Время — полночь. Пора начинать.
Служба, как лестница. Она потихонечку поднимается и поднимается вверх. И возникает ощущение близости Бога, словно близости океана: слышишь его шум, от него веет свежестью, долетают капельки, чувствуешь его мощь, его силу… Среди земных радостей нет ни одной, которая могла бы сравниться с этой. Все земные радости имеют потолок. Помню, по молодости купил себе магнитофон, о котором страстно мечтал. Еду в троллейбусе — и вдруг меня как по голове ударило. Я понял, что пройдет месяц — и острота исчезнет, и я начну к этой железке относиться так же равнодушно, как и ко всем остальным вещам. И что же, мне постоянно новые магнитофоны покупать? У меня почва из-под ног поплыла. Я страшно напугался: а как жить-то? Вот беда. Но вскоре Господь утешил, открыл, что есть радость иная — радость духовная, и она может быть бесконечной, и нет у нее предела…

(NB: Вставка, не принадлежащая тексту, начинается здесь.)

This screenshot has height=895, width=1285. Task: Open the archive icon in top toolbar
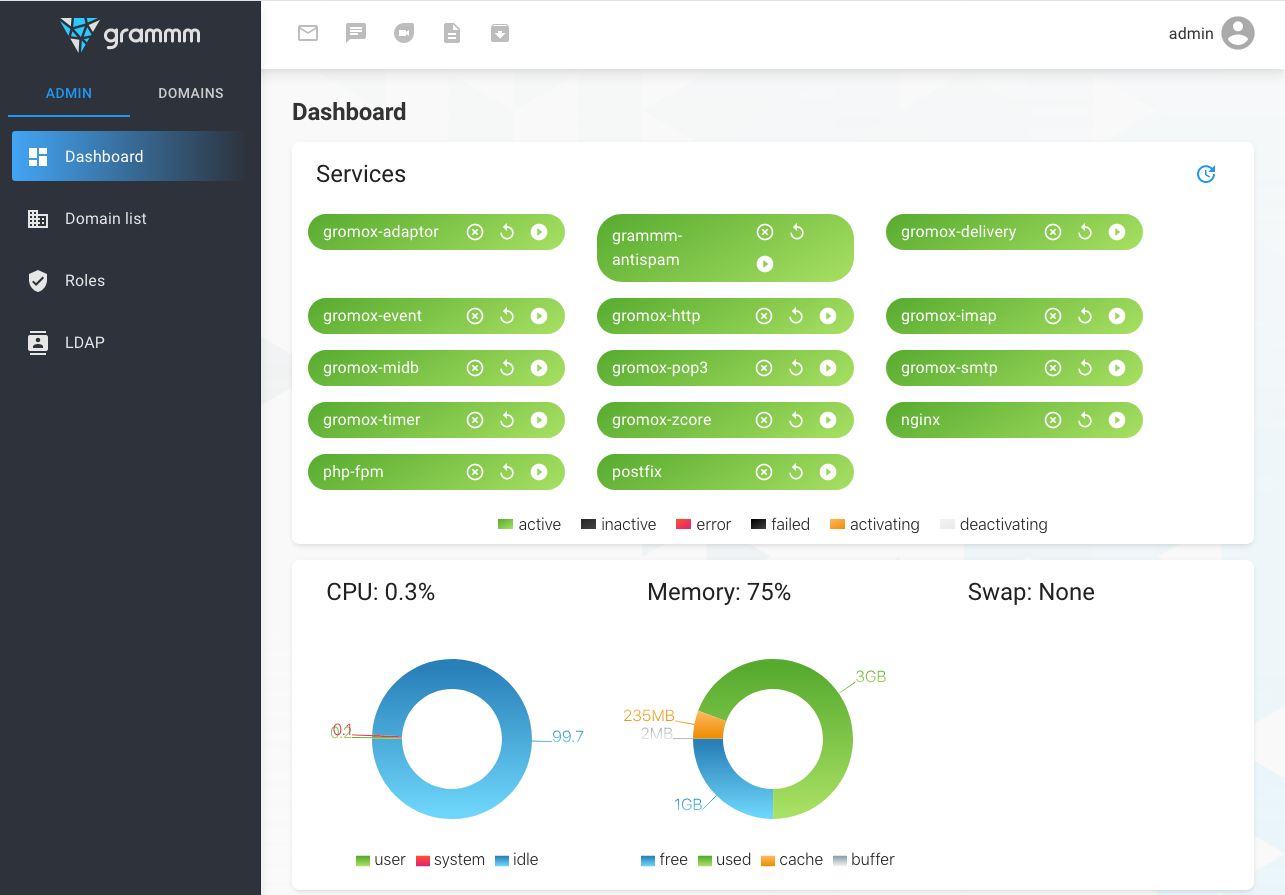pyautogui.click(x=500, y=33)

Дошло до помазания маслом. Обычно когда священник помазывает, то ему целуют руку, а тут подаю руку — реакции никакой: не знают, не умеют, не привыкли. Я не настаивал. Чтобы поцеловать руку священнику, тоже надо внутри понять, что не руку человека целуешь, а имя престола.
Последний возглас подал уже осипшим голосом.
Бабульки накрыли стол. Я сижу никакой, а они как новенькие: шутят, болтают. И это после ночного бдения! Священнику проще — он двигается. А они-то стоят... Наши старушки — самые выносливые люди на свете. Великие люди! Помню, была у меня одна прихожанка. Древняя, худенькая, сгорбленная, ветром колеблемая. Рвалась в Москву — деньги собирать на храм. Куда ей ехать! Отговаривал — настаивала. В конце концов благословил… И поехала, и что-то там собрала. Сейчас просить подаяние на нужды церкви нельзя без письменного разрешения правящего архиерея. Причем священнослужителям запрещено это делать в облачении. Мой друг, священник, подошел в метро к такому батюшке — тот стоял даже с крестом, спросил: «Ты куда же собираешь?». И тот назвал его собственный храм… «Да неужели?» Вызвал милицию и сдал шарлатана.
На обратной дороге увидел у обочины три разбитые вдрызг машины и сбросил скорость до шестидесяти. Хотя у меня стиль вождения агрессивный. Нога сама жмет на газ… На подъезде к городу чуть не уснул. Спутники, чтобы взбодрить, начали петь песни. Про янычар, про гусар, про шашки боевые. С Божьей помощью и с этими песнями доехали.